Marina Chernyak is co-owner of beer stein shop 1001 Beer Steins where you can shop for authentic German beer steins and glassware.
24 Comments
Nice info.
Addison TX has the largest Octoberfest outside of Munich. Why not have it on the list?
Actually, the largest is in Cincinnati, OH. Look it up.
The information you have posted about our Festival- The Vermont Brewers Festival is incorrect. We are open to the public and there is no judging. We are an Artisan Craft Beer tasting Festival now in our twentieth year with over 10,000 attendees annually- produced by the Vermont Brewers Association.
Maybe beer guzzling has become more of a randy pastime now, but to me, drinking beer the right way in the right glass with the right food is true and real appreciation of a fine ale. More articles, please, webmaster!
Anyone knocking the great american craftbrewers should really do their research especially when comparing them to European beers. Yes the Germans have and probably will always have the market for best beer. That being said alot of craft brewers use this as their stepping stone when formulating their own nectars. And who the hell said Canada? have you tasted their moose piss?
Might be helpful to list the city that these are in?
I guess no one’s responded yet. What I’d like from the author is a nice, informative article about how beer originated, and what processes were used to get beer to what we know and love today. A little about about the different beer flavors will also be nice. I’d basically like to see tons of beer-oriented articles, being a beer lover and all. My wife and my sister both collect beer steins so a little about what kinds of beer steins were used historically and how to match beer steins with room themes would be nice. I’d also like to see articles on what kind of beer glass is used with what kind of beer. Maybe beer guzzling has become more of a randy pastime now, but to me, drinking beer the right way in the right glass with the right food is true and real appreciation of a fine ale. More articles, please, webmaster!

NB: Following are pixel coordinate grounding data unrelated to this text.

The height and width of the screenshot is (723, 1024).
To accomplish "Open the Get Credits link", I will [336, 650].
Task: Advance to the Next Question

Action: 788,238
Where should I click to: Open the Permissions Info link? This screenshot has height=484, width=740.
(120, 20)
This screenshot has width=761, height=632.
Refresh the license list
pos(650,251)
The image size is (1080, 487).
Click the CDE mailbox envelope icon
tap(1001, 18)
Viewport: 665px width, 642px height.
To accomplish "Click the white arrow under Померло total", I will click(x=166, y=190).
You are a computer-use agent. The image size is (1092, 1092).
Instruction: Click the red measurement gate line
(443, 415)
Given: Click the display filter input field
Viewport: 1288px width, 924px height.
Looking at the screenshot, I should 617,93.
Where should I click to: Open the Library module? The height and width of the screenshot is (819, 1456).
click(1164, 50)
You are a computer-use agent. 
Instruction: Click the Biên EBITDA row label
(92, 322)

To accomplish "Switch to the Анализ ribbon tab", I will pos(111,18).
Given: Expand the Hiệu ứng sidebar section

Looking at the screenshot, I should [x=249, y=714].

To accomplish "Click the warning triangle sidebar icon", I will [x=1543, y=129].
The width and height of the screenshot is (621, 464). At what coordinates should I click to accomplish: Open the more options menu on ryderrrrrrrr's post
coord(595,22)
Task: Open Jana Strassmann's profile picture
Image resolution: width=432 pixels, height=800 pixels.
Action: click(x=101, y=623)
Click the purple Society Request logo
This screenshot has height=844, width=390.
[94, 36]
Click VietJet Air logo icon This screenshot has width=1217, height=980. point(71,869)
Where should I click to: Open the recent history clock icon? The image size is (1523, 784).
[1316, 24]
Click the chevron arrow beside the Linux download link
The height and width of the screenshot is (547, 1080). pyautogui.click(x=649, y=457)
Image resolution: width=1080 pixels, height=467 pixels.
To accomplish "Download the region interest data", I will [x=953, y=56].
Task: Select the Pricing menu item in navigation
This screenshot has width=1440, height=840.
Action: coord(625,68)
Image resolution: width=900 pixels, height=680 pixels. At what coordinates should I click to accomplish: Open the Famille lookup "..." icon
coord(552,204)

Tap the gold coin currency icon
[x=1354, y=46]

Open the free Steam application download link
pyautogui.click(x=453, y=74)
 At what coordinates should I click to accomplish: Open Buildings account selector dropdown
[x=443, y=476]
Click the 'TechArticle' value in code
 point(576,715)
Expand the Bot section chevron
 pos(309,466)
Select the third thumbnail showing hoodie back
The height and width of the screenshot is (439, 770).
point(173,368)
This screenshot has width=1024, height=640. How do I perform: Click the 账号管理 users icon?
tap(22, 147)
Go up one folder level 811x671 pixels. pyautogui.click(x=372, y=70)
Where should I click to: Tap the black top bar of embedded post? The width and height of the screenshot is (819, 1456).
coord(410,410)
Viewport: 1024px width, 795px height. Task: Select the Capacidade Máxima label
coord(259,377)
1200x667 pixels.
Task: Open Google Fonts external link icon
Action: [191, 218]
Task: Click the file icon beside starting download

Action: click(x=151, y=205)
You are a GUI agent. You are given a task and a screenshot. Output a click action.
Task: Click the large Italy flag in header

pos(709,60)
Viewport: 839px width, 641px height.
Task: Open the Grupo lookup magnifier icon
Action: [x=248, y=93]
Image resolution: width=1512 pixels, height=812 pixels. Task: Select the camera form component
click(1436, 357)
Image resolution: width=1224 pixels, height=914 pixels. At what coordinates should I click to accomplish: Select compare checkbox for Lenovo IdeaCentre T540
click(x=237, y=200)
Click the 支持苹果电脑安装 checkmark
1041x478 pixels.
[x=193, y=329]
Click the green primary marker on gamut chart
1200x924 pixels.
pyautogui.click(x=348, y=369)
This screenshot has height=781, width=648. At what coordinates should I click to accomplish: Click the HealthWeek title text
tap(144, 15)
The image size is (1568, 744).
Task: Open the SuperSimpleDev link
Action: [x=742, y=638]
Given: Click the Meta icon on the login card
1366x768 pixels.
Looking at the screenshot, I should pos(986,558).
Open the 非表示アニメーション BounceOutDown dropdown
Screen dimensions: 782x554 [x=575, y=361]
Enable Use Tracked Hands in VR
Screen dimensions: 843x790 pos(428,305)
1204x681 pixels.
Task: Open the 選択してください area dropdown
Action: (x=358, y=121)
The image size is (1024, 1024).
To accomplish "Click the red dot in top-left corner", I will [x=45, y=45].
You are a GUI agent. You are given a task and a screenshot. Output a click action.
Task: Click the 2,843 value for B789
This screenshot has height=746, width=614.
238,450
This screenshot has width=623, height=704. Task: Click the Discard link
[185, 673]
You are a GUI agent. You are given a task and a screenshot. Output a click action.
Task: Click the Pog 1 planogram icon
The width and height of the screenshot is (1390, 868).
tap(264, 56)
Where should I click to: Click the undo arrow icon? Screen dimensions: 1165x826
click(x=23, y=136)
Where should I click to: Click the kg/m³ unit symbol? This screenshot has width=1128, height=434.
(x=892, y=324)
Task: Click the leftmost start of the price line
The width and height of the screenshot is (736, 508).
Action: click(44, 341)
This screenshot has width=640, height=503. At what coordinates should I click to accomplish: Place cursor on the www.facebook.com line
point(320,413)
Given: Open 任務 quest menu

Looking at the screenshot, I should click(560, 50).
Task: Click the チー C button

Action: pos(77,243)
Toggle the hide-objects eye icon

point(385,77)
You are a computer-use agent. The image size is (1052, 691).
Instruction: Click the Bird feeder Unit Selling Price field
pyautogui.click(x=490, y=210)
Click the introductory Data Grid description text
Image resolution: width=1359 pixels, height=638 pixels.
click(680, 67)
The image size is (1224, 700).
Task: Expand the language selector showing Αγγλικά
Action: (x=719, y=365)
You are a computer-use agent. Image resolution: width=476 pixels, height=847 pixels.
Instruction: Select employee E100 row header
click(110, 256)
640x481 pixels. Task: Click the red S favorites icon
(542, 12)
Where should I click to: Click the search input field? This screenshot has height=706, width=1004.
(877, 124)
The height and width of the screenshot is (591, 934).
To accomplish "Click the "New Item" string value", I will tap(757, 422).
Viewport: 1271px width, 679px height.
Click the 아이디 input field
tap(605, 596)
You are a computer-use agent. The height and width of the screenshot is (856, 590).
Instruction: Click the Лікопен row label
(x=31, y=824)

I don’t know what you guys are cribbing about. I loved the article; it’s extremely well written and well researched. Just because the original title did not mention the United States’ name, does not mean that these beer festivals are not considered the top 10 in the world. I am not trying to be US-centric, my friends, but let’s face it. US beer festivals celebrate European beers in a big way too, and the article pays homage to that. I’d like to see more from this author. Perhaps what’s required is let the author know which beer regions should be included in the World’s Top 10. I’ve blogged and authored articles on many sites and I know it’s not easy to be 100% correct all the time, with the kind of research material that’s on the net now.
You should try the Brewgrass festival in Asheville, NC (voted Beer City of America two years running).
Beer in America is the best in the world, not because of the major breweries but because of the
craft brewers. In America you can get any style of beer made any where in the world. You are not limited to English ales, or Czech lagers, or even Belgian lambics. Here you can have it all, go around the world in 80 beers without leaving your favorite bar. Anyone saying all American beer is lousy hasn’t been paying attention to the American beer scene for the past 20 years.
(Of course if you can get to Oktoberfest in Munich, GO!)
Try West Fest in West,Texas (not west, Texas) those Czechs sure know how to party!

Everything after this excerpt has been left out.